*What you will do*: Return the entries below word for word, everything from the line containing "You are a GUI" down to the line containing "coord(793,348)", with both of those lines included.

*Input*:

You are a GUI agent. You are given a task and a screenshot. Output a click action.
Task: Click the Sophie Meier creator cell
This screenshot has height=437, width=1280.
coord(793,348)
* * *
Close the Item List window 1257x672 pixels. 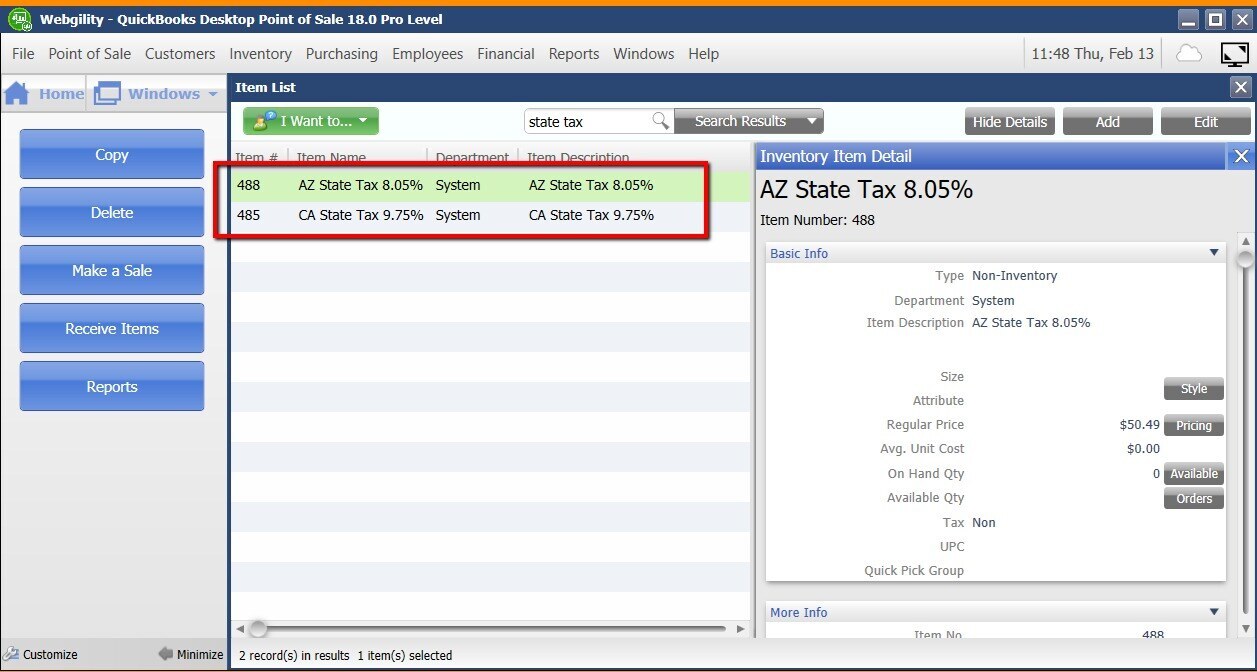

*Right answer*:
You are a GUI agent. You are given a task and a screenshot. Output a click action.
Task: Click the Sophie Meier creator cell
This screenshot has height=437, width=1280.
coord(793,348)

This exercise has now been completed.